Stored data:
···

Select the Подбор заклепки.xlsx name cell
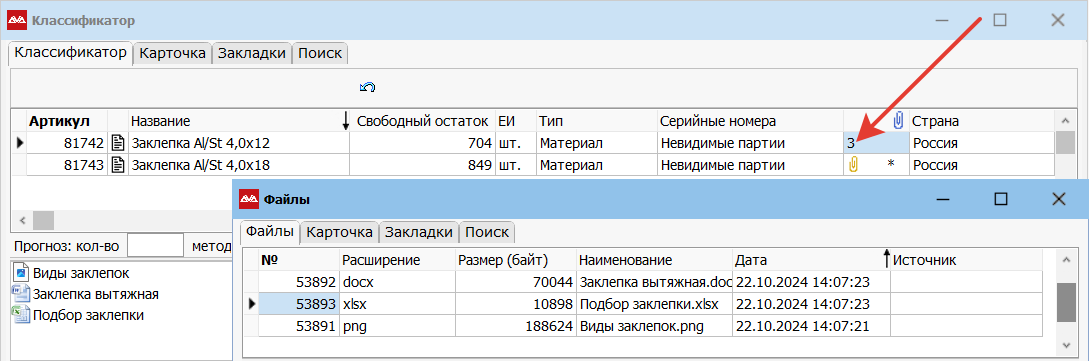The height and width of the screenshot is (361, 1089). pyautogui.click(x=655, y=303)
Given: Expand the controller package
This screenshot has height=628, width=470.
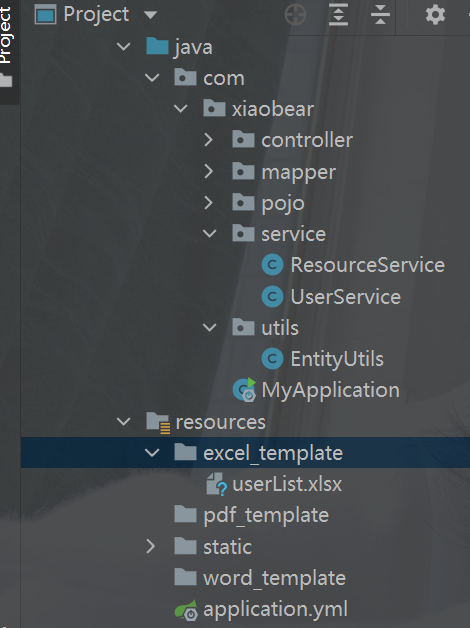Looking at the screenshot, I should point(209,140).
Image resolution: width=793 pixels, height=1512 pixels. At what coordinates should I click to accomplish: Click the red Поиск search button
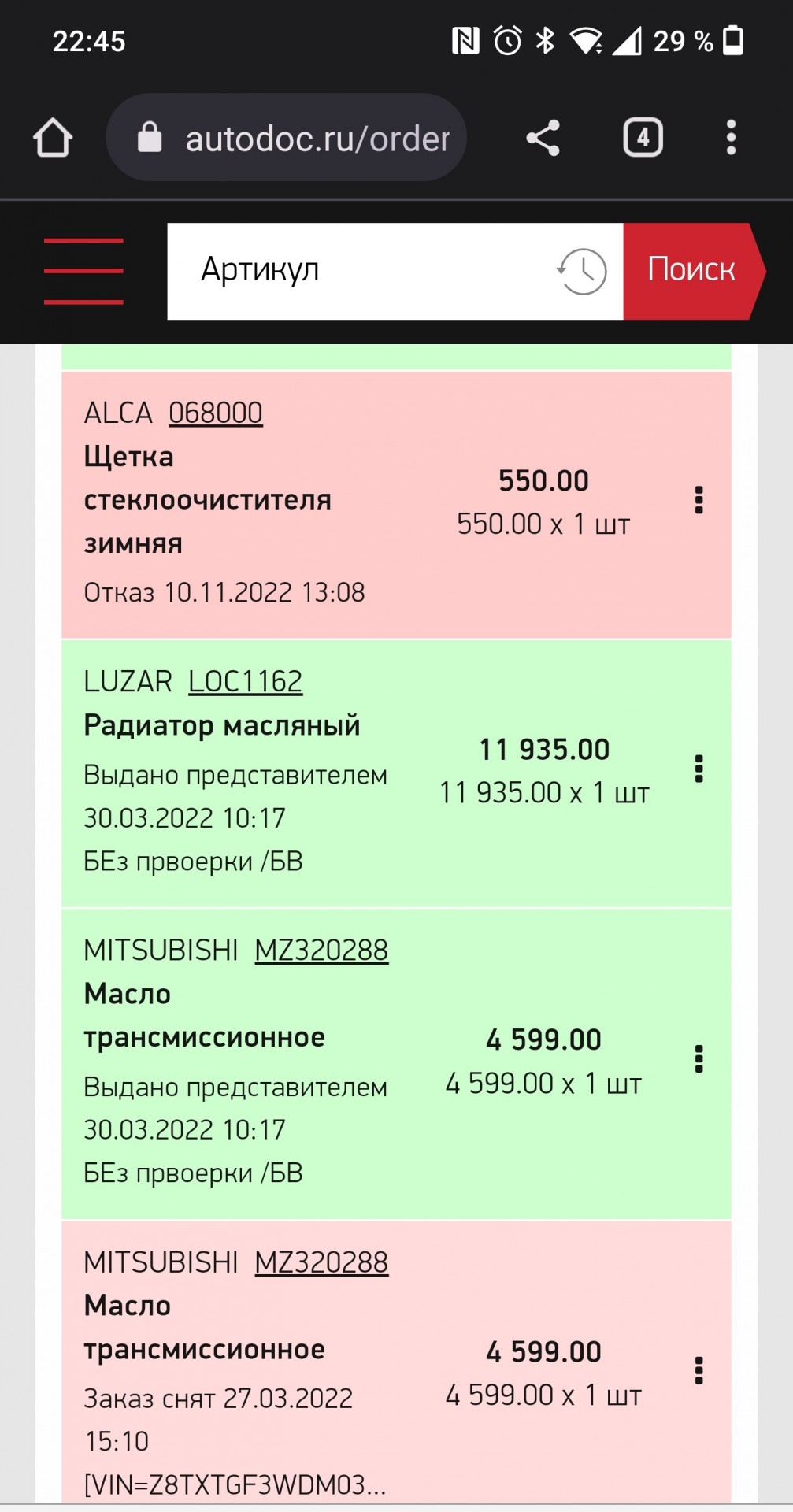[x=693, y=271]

···

_What you have to do_. Nothing but the records above, exact and without pictures, should appear in the answer.

_Result_.
Select the Подбор заклепки.xlsx name cell
The height and width of the screenshot is (361, 1089). pyautogui.click(x=655, y=303)
Given: Expand the controller package
This screenshot has height=628, width=470.
Looking at the screenshot, I should point(209,140).
Image resolution: width=793 pixels, height=1512 pixels. At what coordinates should I click to accomplish: Click the red Поиск search button
[x=693, y=271]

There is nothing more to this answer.